> _Data to use_
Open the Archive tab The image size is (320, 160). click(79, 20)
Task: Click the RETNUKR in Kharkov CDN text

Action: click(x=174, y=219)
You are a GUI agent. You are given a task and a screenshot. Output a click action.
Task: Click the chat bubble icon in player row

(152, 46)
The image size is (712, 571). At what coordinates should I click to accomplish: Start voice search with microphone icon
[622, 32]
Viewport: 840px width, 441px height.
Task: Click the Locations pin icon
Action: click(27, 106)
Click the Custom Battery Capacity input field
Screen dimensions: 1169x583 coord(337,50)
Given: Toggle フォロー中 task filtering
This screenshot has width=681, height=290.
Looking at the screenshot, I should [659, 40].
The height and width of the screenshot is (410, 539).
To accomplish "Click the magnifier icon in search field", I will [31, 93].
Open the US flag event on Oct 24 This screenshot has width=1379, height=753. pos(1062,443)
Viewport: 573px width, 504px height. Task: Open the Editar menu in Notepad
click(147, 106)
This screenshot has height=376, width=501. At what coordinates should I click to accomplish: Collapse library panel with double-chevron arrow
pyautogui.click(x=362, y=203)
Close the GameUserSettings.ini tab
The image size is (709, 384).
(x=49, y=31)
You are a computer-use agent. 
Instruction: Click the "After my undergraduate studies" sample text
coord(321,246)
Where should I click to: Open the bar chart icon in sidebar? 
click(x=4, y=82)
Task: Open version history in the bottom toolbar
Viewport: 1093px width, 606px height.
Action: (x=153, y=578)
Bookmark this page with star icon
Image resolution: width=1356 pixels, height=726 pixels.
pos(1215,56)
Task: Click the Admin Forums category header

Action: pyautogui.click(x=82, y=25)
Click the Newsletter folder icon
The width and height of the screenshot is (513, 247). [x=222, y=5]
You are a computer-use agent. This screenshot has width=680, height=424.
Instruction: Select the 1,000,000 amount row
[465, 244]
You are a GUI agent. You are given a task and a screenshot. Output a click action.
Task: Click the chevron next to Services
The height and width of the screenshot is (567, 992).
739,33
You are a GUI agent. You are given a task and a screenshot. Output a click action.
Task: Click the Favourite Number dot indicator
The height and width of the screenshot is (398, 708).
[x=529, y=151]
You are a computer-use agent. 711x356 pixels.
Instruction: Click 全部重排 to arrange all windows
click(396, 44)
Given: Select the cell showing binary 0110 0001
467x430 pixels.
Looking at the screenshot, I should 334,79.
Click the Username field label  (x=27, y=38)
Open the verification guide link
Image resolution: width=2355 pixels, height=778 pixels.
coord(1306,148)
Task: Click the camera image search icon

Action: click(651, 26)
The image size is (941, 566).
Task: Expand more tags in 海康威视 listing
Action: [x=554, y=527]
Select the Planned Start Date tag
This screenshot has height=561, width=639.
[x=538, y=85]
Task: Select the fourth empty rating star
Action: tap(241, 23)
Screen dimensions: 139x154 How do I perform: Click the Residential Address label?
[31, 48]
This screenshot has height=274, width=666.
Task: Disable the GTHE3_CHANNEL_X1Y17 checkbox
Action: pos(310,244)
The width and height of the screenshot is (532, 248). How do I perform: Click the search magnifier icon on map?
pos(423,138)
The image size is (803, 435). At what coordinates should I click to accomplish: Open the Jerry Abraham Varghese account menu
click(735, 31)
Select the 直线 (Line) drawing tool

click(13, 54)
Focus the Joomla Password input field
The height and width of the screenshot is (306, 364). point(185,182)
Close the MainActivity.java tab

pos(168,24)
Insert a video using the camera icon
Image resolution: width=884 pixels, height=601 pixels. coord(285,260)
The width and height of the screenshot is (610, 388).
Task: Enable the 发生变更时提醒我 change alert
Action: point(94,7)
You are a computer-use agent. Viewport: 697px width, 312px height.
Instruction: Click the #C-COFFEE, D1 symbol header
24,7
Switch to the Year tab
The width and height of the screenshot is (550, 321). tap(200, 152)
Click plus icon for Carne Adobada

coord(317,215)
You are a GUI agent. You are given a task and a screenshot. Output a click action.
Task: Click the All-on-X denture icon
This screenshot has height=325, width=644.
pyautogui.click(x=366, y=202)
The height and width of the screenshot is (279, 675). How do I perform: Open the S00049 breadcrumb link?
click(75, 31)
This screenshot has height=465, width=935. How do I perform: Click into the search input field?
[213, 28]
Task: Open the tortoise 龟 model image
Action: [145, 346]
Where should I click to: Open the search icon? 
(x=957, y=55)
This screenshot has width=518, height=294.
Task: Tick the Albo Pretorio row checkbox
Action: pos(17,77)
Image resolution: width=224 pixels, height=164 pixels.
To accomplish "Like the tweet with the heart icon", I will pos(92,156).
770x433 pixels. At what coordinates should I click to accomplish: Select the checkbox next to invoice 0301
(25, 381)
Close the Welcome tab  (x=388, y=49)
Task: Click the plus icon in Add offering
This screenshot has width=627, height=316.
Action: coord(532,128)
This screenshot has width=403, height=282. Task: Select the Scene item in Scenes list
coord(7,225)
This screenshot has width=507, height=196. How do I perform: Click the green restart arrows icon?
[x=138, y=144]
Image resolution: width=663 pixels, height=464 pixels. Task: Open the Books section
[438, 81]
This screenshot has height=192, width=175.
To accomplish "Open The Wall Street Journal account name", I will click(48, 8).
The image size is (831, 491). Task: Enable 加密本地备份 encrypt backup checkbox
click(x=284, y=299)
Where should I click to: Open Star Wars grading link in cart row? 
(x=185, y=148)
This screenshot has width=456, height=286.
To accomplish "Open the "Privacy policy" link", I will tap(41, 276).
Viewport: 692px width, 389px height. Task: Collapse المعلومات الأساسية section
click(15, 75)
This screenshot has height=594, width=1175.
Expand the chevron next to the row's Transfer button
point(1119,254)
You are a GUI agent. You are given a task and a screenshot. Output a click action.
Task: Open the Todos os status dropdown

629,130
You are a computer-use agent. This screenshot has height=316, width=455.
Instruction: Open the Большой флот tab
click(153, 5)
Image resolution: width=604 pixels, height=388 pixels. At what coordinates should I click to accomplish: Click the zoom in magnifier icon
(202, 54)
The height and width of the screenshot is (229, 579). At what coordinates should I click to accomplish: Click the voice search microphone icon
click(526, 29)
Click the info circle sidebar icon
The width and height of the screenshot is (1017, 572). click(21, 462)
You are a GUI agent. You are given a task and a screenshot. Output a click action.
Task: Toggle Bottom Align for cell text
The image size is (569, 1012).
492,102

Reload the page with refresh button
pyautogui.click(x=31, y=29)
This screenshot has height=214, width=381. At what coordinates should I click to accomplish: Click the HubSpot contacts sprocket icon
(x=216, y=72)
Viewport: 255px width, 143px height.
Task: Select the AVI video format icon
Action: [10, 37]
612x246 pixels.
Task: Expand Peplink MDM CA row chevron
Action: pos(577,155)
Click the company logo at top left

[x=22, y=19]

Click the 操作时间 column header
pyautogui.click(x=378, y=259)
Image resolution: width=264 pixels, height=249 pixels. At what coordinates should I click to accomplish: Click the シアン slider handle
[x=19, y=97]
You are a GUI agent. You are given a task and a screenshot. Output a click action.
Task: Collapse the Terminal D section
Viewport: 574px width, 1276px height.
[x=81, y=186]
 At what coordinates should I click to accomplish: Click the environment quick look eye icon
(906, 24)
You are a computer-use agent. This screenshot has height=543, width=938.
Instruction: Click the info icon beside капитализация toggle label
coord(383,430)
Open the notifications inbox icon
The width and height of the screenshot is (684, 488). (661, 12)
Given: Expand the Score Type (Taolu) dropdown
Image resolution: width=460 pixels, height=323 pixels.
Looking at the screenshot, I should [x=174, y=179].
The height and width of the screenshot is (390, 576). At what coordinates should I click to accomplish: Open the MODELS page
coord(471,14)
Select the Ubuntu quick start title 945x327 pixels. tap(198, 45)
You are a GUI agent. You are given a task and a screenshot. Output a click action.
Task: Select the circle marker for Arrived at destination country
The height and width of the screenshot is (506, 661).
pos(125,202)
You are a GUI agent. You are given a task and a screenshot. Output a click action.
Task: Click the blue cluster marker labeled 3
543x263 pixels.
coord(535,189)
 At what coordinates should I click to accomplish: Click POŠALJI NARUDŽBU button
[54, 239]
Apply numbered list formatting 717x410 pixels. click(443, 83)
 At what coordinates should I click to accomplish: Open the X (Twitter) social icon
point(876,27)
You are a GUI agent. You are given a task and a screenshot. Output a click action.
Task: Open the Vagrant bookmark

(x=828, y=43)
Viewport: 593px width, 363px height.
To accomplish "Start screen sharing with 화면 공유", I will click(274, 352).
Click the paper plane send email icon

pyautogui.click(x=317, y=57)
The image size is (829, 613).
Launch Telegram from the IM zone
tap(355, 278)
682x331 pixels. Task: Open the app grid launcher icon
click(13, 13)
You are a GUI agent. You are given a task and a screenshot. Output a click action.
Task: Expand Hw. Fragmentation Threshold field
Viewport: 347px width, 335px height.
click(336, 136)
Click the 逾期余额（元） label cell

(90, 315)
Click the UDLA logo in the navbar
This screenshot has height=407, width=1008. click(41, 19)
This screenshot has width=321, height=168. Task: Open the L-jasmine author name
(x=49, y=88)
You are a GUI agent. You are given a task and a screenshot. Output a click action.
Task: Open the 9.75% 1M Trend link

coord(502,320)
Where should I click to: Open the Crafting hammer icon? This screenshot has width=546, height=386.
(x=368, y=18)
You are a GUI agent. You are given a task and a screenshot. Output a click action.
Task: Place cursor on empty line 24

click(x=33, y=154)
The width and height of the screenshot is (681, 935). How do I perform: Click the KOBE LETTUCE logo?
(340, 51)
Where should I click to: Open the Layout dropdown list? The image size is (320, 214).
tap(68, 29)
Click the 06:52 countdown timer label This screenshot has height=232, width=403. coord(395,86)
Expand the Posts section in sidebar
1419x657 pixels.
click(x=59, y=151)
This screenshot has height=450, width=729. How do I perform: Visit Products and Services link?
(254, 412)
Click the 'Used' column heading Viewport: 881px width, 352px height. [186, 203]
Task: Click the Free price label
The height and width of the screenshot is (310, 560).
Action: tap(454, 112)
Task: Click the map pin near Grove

> _Your assignment_
Return every line from the entries that holds the string "will".

> _The answer_
To accomplish "Click the magnifier icon in search field", I will [31, 93].
To accomplish "Like the tweet with the heart icon", I will pos(92,156).
To accomplish "Open The Wall Street Journal account name", I will click(48, 8).
To accomplish "Open the "Privacy policy" link", I will tap(41, 276).
To accomplish "Start screen sharing with 화면 공유", I will click(274, 352).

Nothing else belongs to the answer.